### [Stored data]
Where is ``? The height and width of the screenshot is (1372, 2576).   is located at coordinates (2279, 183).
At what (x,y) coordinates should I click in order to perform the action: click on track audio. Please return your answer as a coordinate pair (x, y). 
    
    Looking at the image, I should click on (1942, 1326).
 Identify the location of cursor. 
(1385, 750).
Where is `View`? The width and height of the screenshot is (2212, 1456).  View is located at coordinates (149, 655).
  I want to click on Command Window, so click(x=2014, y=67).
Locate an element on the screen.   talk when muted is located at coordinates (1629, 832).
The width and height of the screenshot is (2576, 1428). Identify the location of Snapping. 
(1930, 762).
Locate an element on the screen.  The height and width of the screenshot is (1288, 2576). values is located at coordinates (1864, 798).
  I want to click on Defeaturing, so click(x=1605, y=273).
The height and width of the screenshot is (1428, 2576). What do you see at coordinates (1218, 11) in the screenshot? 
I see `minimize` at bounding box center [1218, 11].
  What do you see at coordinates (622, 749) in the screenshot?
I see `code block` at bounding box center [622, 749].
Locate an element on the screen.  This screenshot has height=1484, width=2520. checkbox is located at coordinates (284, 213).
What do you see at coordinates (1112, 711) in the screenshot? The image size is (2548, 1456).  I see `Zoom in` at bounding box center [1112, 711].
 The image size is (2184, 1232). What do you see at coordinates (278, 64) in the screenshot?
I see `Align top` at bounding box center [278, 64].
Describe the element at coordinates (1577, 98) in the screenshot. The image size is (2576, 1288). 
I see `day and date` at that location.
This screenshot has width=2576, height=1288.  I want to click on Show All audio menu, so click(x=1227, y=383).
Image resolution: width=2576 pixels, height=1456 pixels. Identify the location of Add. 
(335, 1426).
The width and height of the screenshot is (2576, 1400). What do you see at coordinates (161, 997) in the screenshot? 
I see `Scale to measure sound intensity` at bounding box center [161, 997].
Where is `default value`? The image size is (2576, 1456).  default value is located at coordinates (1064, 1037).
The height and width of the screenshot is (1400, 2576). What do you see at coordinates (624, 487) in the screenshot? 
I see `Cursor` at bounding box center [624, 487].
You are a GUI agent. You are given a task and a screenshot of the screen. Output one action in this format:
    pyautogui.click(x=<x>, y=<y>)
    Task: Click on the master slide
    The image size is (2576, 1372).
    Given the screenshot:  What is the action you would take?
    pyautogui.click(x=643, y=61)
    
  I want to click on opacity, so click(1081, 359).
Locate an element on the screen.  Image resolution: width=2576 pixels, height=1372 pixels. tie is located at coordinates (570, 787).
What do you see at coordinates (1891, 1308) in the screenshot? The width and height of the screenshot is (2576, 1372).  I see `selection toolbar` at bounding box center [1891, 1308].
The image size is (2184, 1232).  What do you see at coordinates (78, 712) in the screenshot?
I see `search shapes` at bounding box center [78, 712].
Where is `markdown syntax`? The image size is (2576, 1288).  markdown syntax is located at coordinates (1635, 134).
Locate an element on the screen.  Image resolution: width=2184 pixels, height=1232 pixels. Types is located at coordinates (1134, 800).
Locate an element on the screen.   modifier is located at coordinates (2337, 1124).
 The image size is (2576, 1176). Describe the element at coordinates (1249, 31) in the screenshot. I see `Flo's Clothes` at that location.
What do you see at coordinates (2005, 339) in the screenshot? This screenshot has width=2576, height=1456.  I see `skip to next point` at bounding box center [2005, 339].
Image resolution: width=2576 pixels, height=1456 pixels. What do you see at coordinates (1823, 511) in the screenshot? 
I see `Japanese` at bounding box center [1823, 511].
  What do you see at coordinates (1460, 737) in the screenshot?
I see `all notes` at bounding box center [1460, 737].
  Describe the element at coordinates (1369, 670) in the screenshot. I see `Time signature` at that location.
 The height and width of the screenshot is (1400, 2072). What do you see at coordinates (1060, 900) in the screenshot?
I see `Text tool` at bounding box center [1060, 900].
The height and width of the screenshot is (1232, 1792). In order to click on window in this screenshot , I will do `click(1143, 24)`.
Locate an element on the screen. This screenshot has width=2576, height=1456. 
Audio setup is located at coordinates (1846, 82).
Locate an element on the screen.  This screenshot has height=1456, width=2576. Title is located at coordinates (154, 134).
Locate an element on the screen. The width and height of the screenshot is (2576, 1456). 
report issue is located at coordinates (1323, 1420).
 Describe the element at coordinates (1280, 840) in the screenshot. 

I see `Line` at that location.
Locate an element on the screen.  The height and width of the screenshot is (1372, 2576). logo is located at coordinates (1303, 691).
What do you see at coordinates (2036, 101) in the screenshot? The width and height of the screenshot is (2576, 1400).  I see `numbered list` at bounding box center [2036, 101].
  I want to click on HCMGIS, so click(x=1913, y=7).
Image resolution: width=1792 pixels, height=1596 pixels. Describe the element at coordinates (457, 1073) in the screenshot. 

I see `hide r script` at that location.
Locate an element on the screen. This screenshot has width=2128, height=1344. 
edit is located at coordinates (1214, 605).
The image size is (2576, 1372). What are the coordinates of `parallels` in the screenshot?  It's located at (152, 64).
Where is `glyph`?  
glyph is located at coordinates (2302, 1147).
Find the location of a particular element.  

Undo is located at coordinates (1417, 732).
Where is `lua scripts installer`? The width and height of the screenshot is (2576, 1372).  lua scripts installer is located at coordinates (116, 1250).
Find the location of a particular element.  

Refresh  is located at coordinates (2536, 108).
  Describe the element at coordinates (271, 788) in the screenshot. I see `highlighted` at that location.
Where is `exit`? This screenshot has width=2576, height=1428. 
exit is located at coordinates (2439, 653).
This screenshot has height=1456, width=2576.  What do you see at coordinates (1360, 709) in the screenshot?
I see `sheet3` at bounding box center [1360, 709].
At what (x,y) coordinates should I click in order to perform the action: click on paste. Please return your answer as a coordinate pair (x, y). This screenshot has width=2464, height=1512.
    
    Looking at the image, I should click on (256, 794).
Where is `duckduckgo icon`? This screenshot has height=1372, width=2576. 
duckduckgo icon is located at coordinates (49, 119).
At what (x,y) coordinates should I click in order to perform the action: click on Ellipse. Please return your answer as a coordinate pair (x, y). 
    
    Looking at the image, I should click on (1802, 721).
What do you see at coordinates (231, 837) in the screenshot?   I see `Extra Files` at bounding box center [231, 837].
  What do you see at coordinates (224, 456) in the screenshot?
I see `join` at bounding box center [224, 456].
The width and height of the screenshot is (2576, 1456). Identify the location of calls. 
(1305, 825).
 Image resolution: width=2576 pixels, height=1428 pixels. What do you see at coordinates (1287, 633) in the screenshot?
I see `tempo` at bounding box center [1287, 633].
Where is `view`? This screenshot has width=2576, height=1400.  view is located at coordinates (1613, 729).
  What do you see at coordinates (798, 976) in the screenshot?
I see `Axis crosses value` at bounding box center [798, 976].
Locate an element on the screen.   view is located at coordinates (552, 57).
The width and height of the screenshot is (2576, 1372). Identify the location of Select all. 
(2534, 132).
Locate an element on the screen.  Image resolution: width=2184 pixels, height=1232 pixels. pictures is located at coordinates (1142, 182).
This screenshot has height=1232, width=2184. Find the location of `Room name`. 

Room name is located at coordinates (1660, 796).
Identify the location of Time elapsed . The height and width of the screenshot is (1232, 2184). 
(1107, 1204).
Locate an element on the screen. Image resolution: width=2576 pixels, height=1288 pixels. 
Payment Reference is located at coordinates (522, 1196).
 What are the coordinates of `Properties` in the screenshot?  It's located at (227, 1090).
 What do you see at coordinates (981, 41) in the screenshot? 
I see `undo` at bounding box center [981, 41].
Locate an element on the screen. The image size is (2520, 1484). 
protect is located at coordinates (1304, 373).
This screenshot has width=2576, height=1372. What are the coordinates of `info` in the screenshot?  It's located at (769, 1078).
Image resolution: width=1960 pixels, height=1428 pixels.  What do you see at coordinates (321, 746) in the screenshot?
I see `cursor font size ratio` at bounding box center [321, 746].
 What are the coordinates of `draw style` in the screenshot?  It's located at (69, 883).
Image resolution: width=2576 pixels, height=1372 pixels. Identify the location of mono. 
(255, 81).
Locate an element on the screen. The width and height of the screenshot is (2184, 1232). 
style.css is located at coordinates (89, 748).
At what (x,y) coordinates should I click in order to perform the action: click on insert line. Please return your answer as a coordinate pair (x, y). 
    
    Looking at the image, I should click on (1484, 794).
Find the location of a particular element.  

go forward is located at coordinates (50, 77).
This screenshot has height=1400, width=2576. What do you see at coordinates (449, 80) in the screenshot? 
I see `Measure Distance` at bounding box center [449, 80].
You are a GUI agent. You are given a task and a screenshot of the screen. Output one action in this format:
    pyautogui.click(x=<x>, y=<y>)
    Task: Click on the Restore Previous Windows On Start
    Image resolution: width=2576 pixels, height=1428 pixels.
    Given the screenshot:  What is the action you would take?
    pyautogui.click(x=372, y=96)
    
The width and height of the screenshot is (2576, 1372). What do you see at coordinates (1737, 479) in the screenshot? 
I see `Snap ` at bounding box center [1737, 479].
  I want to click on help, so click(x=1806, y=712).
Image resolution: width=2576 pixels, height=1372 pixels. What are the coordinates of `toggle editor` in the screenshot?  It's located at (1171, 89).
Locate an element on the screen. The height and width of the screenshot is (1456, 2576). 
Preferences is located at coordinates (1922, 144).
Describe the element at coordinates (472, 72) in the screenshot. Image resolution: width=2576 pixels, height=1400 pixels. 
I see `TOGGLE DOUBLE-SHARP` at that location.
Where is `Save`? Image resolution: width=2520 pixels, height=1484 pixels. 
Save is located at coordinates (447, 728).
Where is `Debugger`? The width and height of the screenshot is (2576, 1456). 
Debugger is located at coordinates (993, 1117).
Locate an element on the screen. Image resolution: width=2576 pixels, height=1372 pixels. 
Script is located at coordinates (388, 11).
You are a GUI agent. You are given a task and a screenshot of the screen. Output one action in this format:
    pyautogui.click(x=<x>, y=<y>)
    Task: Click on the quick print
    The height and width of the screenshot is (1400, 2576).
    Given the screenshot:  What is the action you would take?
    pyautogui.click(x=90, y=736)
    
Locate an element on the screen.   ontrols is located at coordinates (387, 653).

### [Exercise objective]
Put every line from the one containing "The height and width of the screenshot is (1232, 1792)." down to the one containing "coordinates (154, 134).", both included, into a JSON list of strings with one string per line, leaving out any blank lines.

### [Response]
[
  "The height and width of the screenshot is (1232, 1792). In order to click on window in this screenshot , I will do `click(1143, 24)`.",
  "Locate an element on the screen. This screenshot has width=2576, height=1456. ",
  "Audio setup is located at coordinates (1846, 82).",
  "Locate an element on the screen.  This screenshot has height=1456, width=2576. Title is located at coordinates (154, 134)."
]